The aim of this study was to analyze the impact of gender on tumor stage, overall and cancer-specific mortality of upper urinary tract urothelial cancer (UTUC) in a population-based, nationwide analysis.
All Austrian patients with UTUC diagnosed between 1983 and 2010 were included in this study. Overall mortality was estimated by the Kaplan-Meier method. Cancer-specific (UTUC) mortality was estimated by cumulative incidence with mortality due to other causes as a competing risk. The effect of age was adjusted in a descriptive as well as a statistical inferential way.
This study included 2066 patients (men n = 1169, mean age 68.3 ±11.5 years, women n = 897, 72.6 ±10.4 years). Tumor stage distribution was as follows: pT1: men n = 411, women n = 268, pT2: men n = 263, women n = 187, pT3: men n = 382, women n = 328 and pT4: men n = 113, women n = 114. The male:female ratio continuously declined from 1.5 for pT1 tumors to 1.4 for pT2 tumors, 1.2 for pT3 tumors and 1.0 for pT4-tumors.

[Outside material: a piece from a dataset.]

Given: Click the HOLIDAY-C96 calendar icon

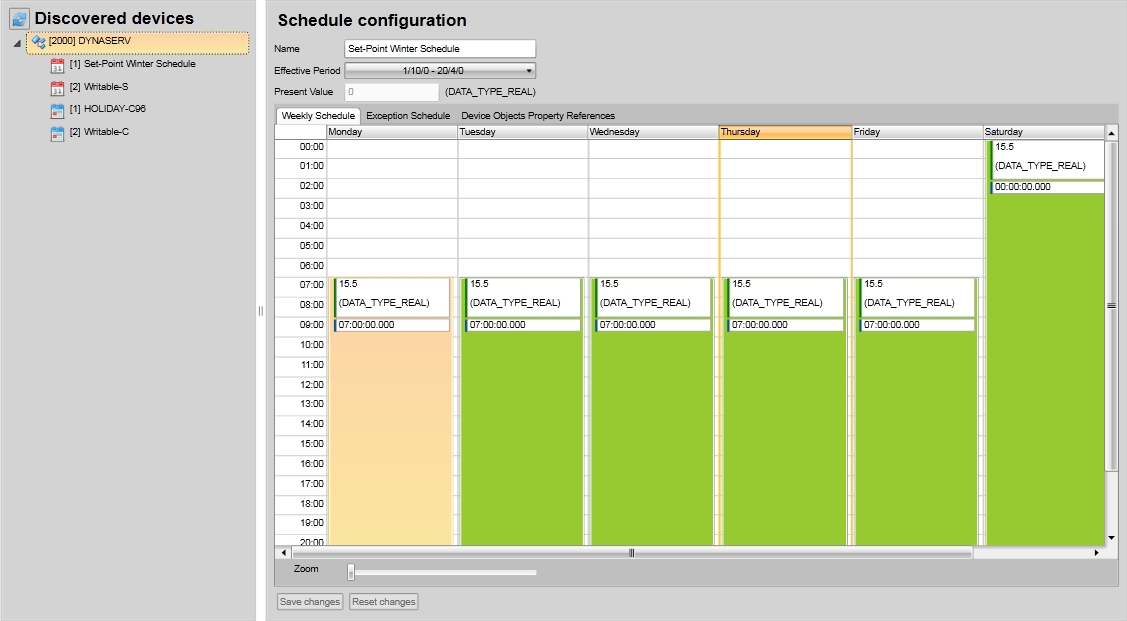Looking at the screenshot, I should click(57, 110).
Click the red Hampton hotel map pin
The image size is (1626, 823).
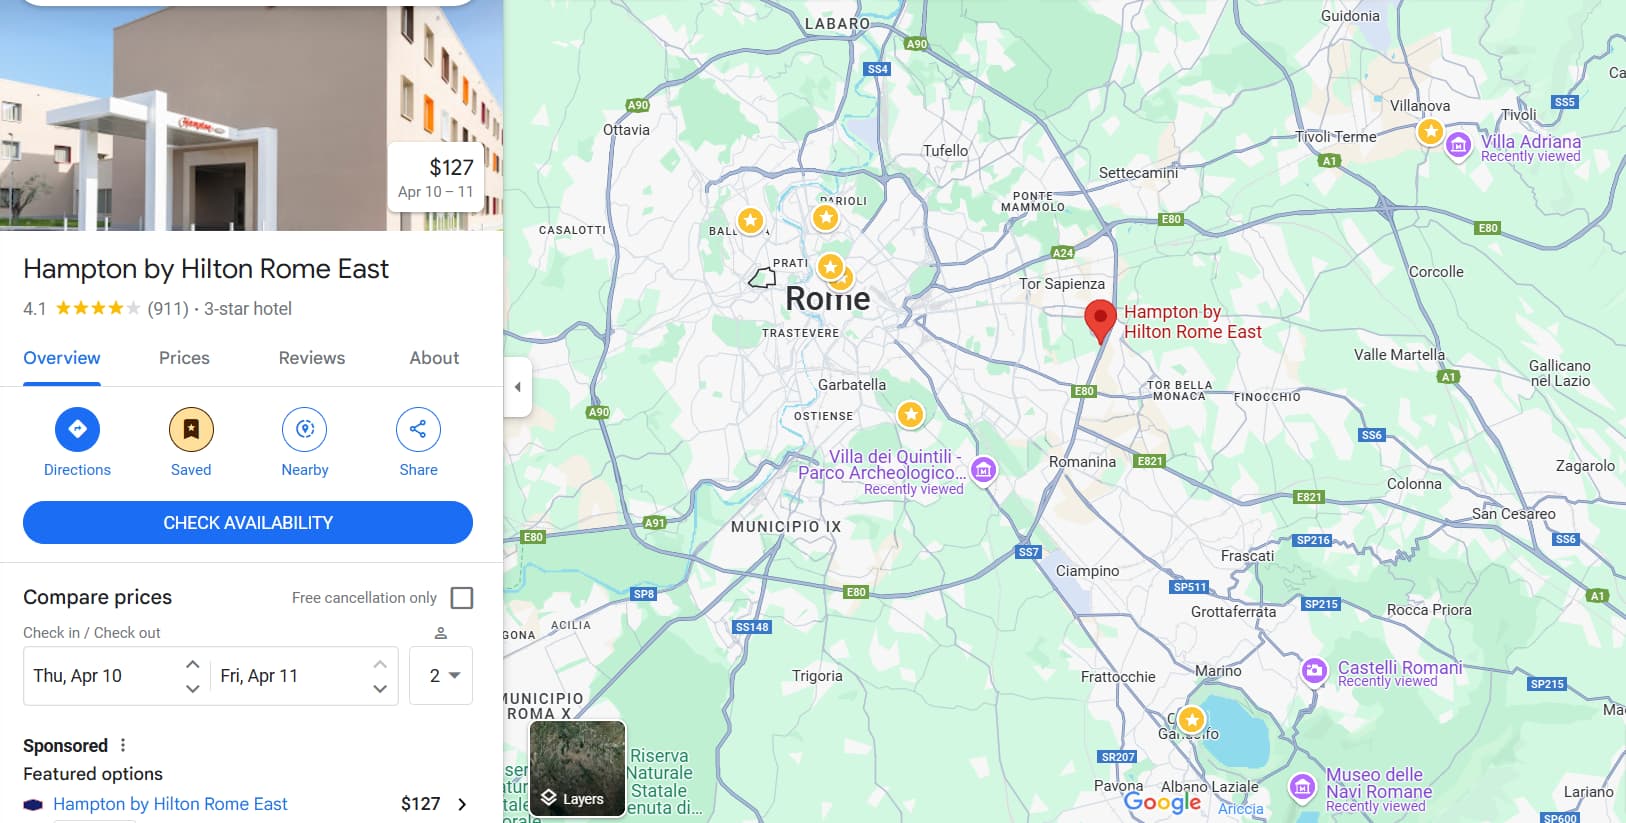pos(1100,321)
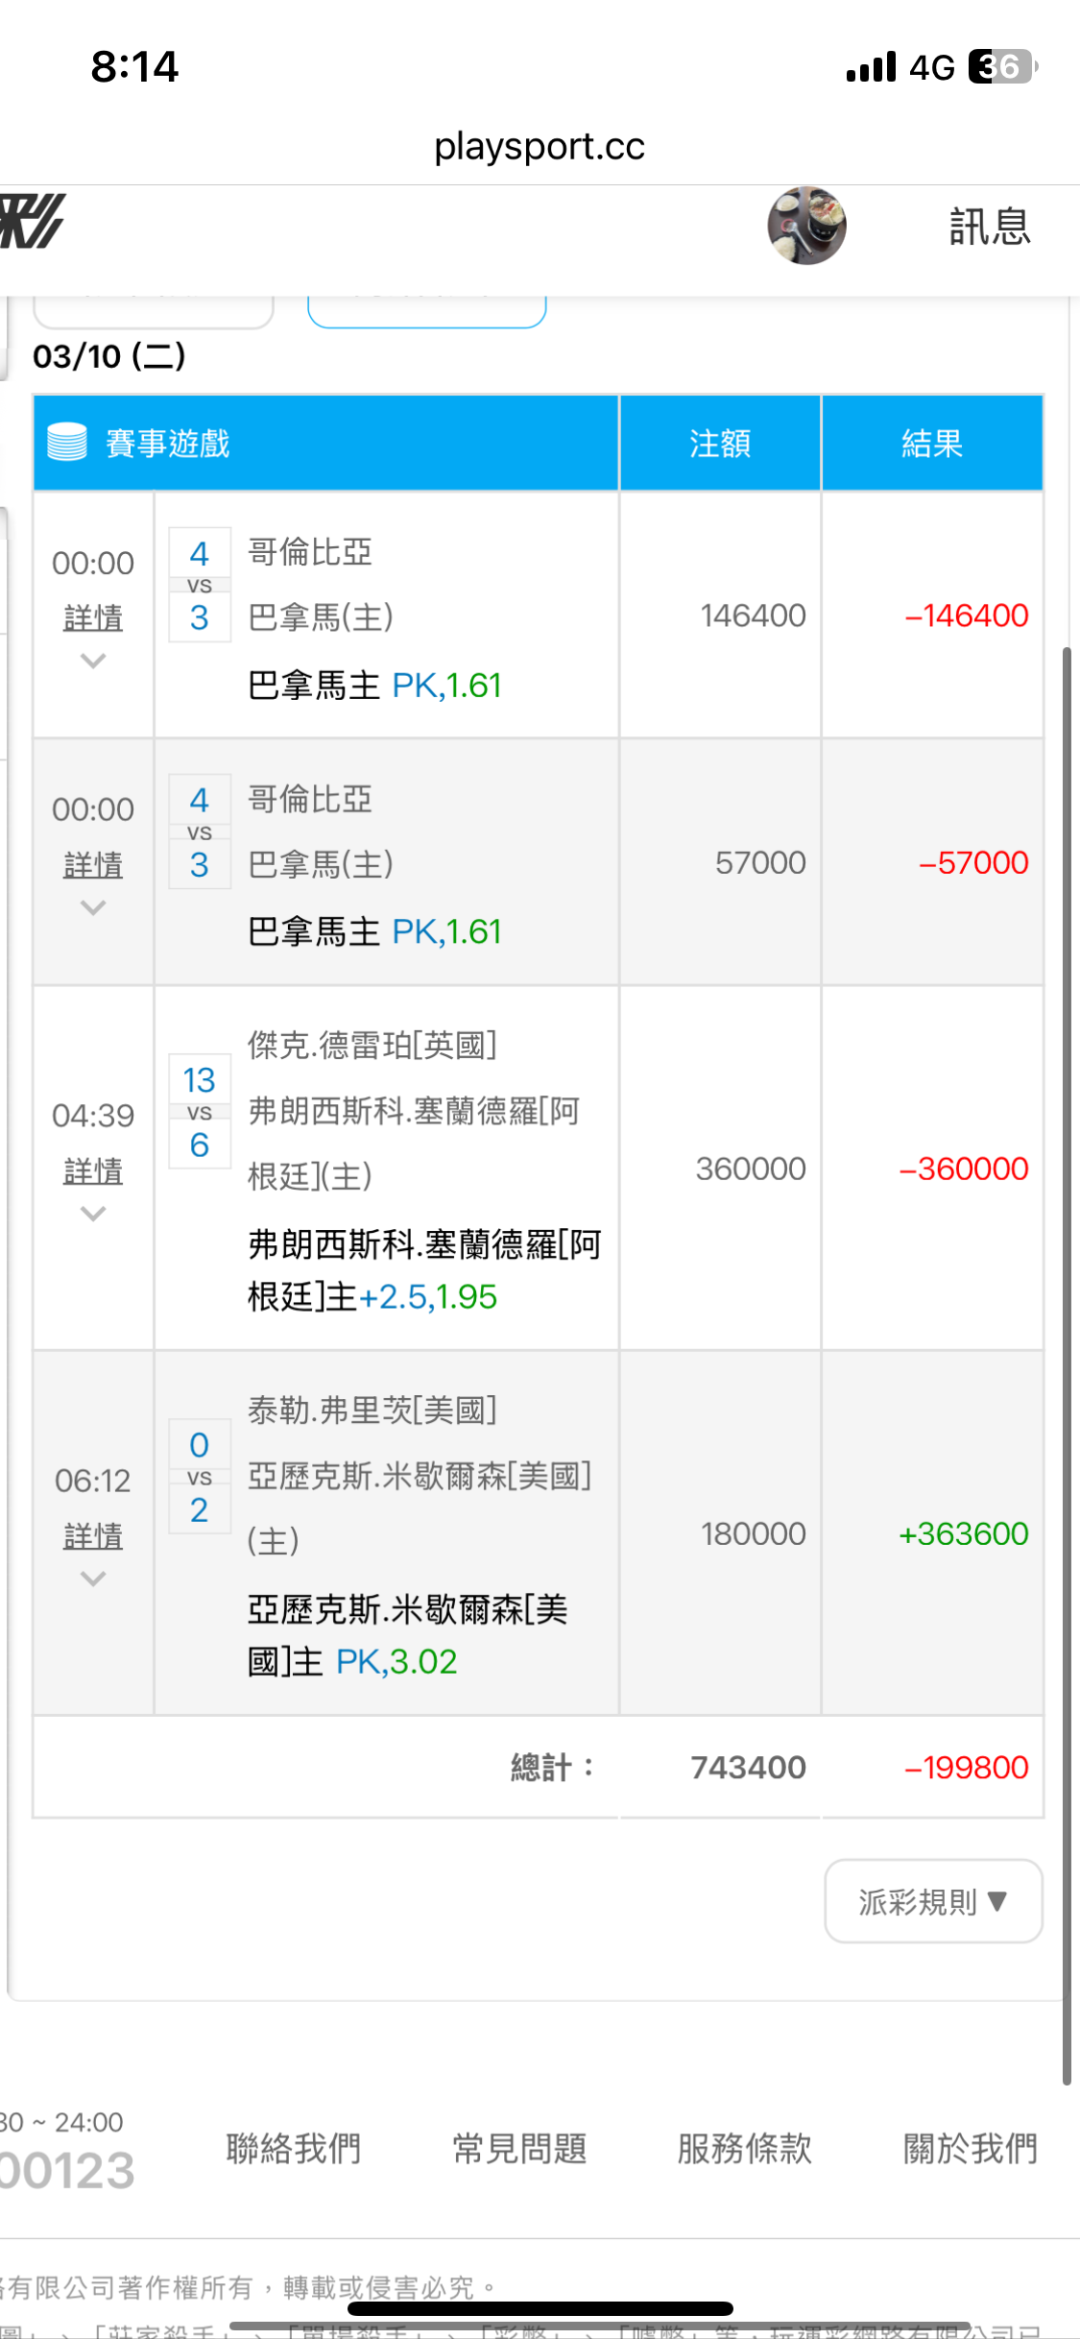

In the entire cohort the 5‑year cumulative overall mortality was 57 % for women versus 50 % for men (p = 0.0002). For pT1 (women 33 %, men 31 %) and pT2 stage tumors (women 45 %, men 45 %) the 5‑year overall mortality was comparable between both sexes. In pT3 (women 68 %, men 62 %) and pT4 (women 95 %, men 87 %) tumors women had a higher overall mortality rate. The 5‑year cancer-specific mortality (CSM) of the entire cohort was 12 % for women and 10 % for men (p = 0.067): pT1 women 5 % men 3 %, pT2 women 9 % men 10 %, pT3 women 14 % men 11 % and pT4 women 29 % men 27 %.
In this population-based nationwide analysis, sex differences were notable for UTUC. Women tended to have more advanced tumor stages at diagnosis and a higher overall and cancer-specific mortality in advanced tumor stages.